A/Prof Colman is obviously passionate about his work, as he explains how it was originally thought that pancreatic cells don’t regenerate. Now it is believed that they do, which is important for stem cell research. If they do regenerate, it means that the immune system continues to attack the pancreatic cells, so stem cell transplants may not be effective. However it also hints that prevention could also be cure – if the auto-immune reactivity can be halted, then the pancreatic cells can be saved. He also touches on the ‘interesting crossovers’ between Type 1 and Type 2 diabetes.

In summary, though, he agrees that people often think diabetes is a disease where you’ll have to have insulin shots for the rest of your life, but says, ‘it’s not very satisfactory to think that diabetes is something that you just have to deal with’. Hopefully joining the MMIM database will open up more possibilities to change that.

MMIM: an introduction

This article was originally published in issue 1 of the MMIM newsletter.

How often do you worry about your health – the conditions you might develop or inherit? Imagine being able to have your DNA analysed for potential diseases, and dealing with them before they become serious. Or, for those with conditions that are already present, being prescribed medication to match your unique genetic profile.

Many diseases are known or thought to be affected by genetic predispositions. A person is much more likely to develop type 2 diabetes if other family members have the condition. However, diabetes is even more dependent on environmental factors, mainly diet and exercise. People living a Western lifestyle are far more likely to develop diabetes than non-Westernised people, regardless of genetic predisposition. If a person with at risk of developing diabetes is aware of it, he or she can make lifestyle changes to avoid this outcome.

Similarly, several types of cancer are known to have genetic factors. Breast cancer is probably the most famous example. Women with a close relative with breast cancer are more likely to develop it themselves. Certain variations in two genes, BRA1 and BRA2, are associated with breast cancer. DNA testing can be used to identify these variations in individuals.

It is likely that other genes are involved in breast cancer, and that other types of cancer have similar genetic associations. These connections can be made by studying the genetics of past and present cancer patients. Melbourne Health is working to link the relevant genetic data and clinical information for patients with colorectal cancer, diabetes and epilepsy, with more diseases to be added in time.

This project, the Molecular Medicine Informatics Model (MMIM), is a collaborative effort between scientists studying genetic aspects of disease; epidemiologists (researchers of public health); and IT specialists. They are combining their expertise and results to create a virtual database of genetic and clinical data from several different sources (Melbourne Health; Austin Health; the Peter MacCallum Cancer Centre; and the Ludwig Institute for Cancer Research). Scientists can use this database to help them study how certain genes relate to specific diseases.

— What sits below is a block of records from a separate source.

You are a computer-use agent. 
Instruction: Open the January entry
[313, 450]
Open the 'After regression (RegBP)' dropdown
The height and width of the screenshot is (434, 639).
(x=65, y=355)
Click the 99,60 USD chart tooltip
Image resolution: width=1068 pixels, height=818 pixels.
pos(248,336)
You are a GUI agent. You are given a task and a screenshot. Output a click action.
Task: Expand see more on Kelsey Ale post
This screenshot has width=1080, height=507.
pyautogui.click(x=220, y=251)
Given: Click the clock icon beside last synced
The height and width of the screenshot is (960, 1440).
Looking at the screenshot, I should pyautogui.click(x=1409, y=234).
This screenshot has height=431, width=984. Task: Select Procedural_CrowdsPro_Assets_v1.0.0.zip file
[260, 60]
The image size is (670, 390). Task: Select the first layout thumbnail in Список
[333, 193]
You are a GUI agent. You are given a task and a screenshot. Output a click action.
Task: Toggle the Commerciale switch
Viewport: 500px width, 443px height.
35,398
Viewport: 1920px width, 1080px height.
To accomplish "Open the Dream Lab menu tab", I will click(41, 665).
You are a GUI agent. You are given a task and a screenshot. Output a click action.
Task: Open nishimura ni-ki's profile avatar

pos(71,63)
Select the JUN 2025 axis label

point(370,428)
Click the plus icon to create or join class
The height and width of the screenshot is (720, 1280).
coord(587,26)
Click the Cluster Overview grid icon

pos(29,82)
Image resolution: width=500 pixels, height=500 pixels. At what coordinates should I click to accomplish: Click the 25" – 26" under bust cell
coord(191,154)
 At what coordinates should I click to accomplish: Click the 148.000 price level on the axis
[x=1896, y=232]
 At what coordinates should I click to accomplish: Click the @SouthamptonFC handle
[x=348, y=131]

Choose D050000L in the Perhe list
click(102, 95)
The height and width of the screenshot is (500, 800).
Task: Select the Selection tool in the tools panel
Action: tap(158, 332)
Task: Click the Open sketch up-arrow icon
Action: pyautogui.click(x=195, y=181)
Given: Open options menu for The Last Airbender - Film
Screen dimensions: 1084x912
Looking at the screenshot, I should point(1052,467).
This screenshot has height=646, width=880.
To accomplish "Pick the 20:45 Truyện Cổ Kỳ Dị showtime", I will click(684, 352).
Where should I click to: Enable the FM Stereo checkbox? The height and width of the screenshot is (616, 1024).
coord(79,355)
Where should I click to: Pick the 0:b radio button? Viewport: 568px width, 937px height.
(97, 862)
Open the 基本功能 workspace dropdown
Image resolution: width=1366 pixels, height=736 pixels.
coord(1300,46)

This is where the benefit to patients, or people who might become future patients, comes in. With the identification of more genetic factors that cause diseases such as cancer, people in higher risk groups, or the general population, can have their genetic make-up tested. If they carry genes that are associated with disease, they can make lifestyle choices to reduce their risks, as well as undertake regular screening so that if they do develop a disease such as cancer, it can be treated at an early stage.

The MMIM database will also help doctors to understand why particular drugs work for some patients and not others. Within one disease, one drug may suit people with one genetic profile, while another works for those with a different profile. This type of information can assist in selecting currently available medication, as well as helping match patients with suitable clinical trials, if the drugs that are obtainable are unsuitable. In this way, treatment is tailored for each individual’s needs.

Prevention is always better than cure, and customised treatment is more accurate than generalised therapy. The MMIM database is forming a network to make this type of medical treatment a reality.